Synthesis Agent detects gaps in resilience power critiques via contradiction flagging between de Coning (2018) adaptation and Bourbeau (2013) securitization. Writing Agent uses latexEditText for policy briefs, latexSyncCitations with 10 papers, and latexCompile for conflict governance reports. exportMermaid diagrams hybrid peace flows from Nadarajah and Rampton (2014).

Use Cases

"Analyze citation trends in resilience securitization papers using Python."

Research Agent → searchPapers 'resiliencism securitisation' → Analysis Agent → runPythonAnalysis (pandas citation count plot from Bourbeau 2013 + 20 similars) → matplotlib trend graph output.

"Draft LaTeX review on adaptive peacebuilding limits in DRC."

Research Agent → citationGraph de Coning 2018 → Synthesis → gap detection → Writing Agent → latexEditText outline + latexSyncCitations (von Billerbeck 2019) + latexCompile → PDF with bibliography.

"Find code for mapping everyday security in conflict resilience."

Research Agent → paperExtractUrls Crawford 2015 → Code Discovery → paperFindGithubRepo → githubRepoInspect → Network analysis scripts for spatial emotion mapping.

Automated Workflows

Deep Research workflow conducts systematic review: searchPapers 'resilience governance conflict' → 50+ papers → citationGraph → structured report on depoliticization (Aradau 2013).
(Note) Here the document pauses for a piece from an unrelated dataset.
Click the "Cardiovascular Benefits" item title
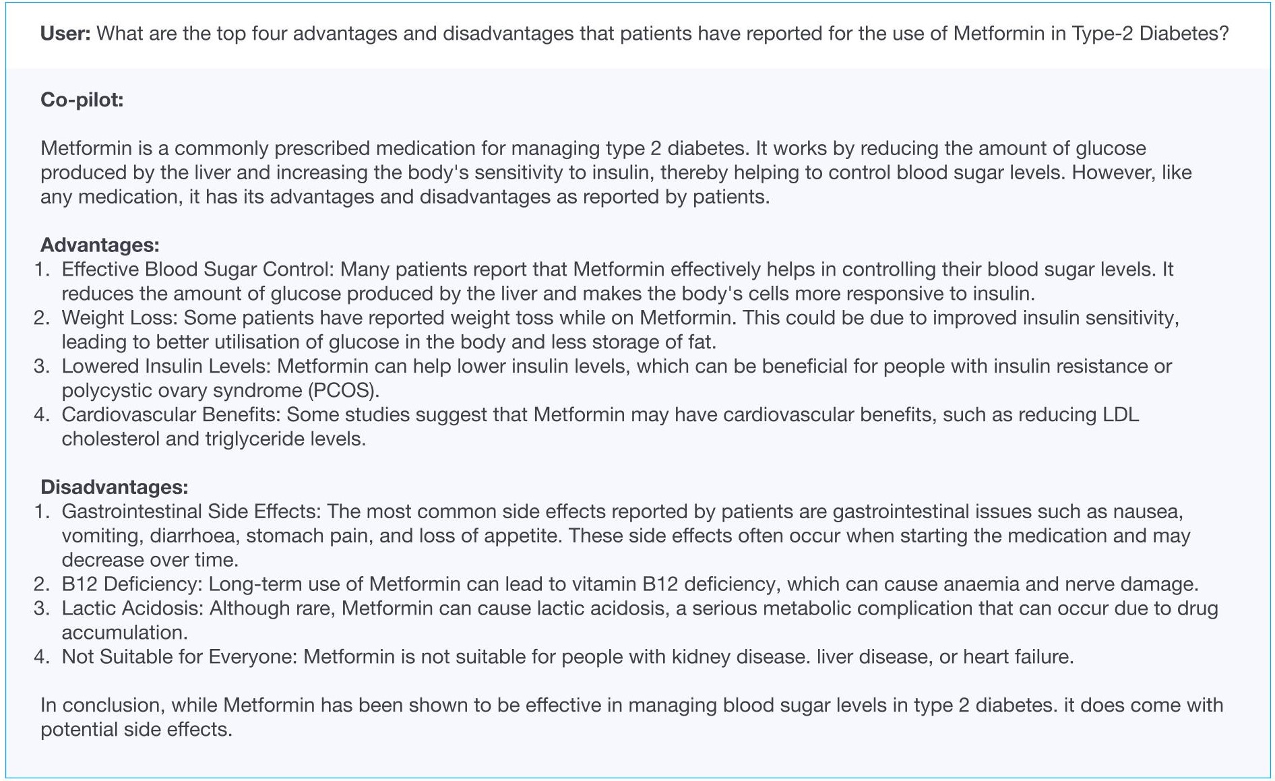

DeepScan applies 7-step analysis with CoVe checkpoints to verify hybridity claims (Nadarajah 2014). Theorizer generates theory on resilience governmentality from Hilhorst (2018) and Bourbeau (2013) abstracts.

Frequently Asked Questions

What defines resilience governance in conflict settings?
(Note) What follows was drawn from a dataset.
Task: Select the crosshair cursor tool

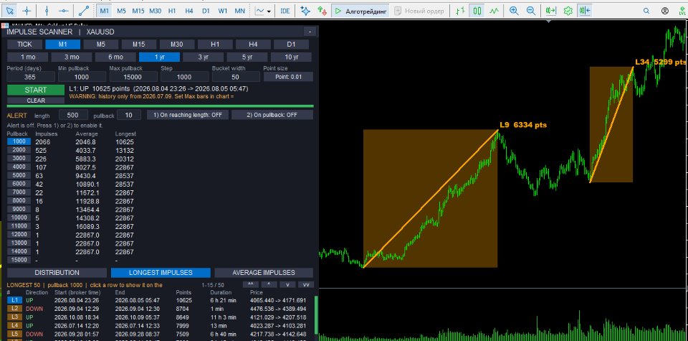Action: coord(27,11)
It critiques how resilience discourses depoliticize structural violence by shifting state responsibilities to communities in fragile states (Bourbeau, 2013).

What methods analyze resilience in peacebuilding?

Critical methods politics via techniques and acts (Aradau and Huysmans, 2013); adaptive frameworks (de Coning, 2018); everyday security mapping (Crawford and Hutchinson, 2015).

What are key papers on this subtopic?

Aradau and Huysmans (2013, 292 citations) on critical methods; de Coning (2018, 283 citations) on adaptive peacebuilding; Bourbeau (2013, 145 citations) on resiliencism.

What open problems exist?

Empirical testing of power in negotiated resilience (Harris et al., 2017); hybridity limits in authoritarian peacebuilding (von Billerbeck and Tansey, 2019); environmental linkages (Ide et al., 2021).